§ What to produce
Would you please return the lines of the material that contain the word "three"?

§ Raw data
===============

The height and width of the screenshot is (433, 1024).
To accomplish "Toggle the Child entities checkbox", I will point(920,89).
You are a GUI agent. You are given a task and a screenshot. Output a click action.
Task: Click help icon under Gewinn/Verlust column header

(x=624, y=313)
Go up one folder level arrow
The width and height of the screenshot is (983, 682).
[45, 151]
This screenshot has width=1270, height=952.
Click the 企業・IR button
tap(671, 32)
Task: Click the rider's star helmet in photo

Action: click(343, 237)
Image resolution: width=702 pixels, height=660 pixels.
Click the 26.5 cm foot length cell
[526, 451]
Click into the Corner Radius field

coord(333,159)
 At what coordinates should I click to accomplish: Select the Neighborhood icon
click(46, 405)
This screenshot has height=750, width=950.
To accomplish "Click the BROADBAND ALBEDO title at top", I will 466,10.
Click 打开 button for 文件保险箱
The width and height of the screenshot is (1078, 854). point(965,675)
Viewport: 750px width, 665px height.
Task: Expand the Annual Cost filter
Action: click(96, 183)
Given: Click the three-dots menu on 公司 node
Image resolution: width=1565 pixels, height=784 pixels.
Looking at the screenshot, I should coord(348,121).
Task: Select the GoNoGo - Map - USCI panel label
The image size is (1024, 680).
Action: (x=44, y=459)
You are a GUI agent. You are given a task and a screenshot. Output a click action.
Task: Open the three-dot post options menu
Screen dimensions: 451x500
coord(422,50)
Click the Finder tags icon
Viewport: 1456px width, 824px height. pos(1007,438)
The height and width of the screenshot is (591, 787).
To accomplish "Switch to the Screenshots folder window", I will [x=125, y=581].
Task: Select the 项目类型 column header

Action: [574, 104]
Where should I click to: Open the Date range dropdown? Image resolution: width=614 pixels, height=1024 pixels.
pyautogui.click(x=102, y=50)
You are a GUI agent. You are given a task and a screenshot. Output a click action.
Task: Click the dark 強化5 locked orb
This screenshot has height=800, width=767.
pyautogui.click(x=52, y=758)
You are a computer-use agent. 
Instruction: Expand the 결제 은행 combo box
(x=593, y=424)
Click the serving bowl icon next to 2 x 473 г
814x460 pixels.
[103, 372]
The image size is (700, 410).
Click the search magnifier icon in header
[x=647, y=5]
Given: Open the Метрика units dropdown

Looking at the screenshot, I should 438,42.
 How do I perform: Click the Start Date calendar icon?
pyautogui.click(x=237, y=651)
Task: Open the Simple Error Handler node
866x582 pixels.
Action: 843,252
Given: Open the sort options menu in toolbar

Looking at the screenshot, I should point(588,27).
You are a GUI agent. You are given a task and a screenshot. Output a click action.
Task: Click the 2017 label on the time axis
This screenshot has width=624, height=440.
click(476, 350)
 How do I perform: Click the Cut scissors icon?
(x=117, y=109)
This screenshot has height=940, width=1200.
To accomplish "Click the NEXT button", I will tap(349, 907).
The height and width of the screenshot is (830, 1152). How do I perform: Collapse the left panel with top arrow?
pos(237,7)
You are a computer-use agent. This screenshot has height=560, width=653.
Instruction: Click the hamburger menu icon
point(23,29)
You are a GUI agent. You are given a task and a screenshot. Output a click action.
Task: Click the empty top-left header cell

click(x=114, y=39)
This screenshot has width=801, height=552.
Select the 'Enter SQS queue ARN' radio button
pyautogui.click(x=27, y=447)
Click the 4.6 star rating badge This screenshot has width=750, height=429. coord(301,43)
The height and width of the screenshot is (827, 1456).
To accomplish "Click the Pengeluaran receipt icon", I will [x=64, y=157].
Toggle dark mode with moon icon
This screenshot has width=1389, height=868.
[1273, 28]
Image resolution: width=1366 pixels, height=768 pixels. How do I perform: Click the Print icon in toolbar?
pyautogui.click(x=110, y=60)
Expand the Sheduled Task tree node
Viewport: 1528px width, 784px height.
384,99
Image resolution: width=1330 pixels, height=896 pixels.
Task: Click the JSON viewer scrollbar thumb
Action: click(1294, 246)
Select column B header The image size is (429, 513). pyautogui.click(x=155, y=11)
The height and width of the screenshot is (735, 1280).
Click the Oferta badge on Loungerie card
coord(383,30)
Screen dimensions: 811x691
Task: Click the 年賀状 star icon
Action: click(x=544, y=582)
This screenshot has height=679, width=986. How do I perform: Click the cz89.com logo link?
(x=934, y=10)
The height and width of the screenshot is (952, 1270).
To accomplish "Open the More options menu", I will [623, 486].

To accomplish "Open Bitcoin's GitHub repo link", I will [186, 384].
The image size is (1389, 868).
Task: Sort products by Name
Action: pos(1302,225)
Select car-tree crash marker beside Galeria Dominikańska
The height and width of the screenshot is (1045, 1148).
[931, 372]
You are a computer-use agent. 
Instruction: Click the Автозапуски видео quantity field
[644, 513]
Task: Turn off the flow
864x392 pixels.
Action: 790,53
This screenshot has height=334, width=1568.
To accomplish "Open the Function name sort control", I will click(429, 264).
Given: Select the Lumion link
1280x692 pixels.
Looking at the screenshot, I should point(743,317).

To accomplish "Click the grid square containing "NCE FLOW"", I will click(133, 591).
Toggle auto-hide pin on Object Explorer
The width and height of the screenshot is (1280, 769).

===============

§ Solution to this exercise
Given: Click the three-dots menu on 公司 node
Task: Open the three-dot post options menu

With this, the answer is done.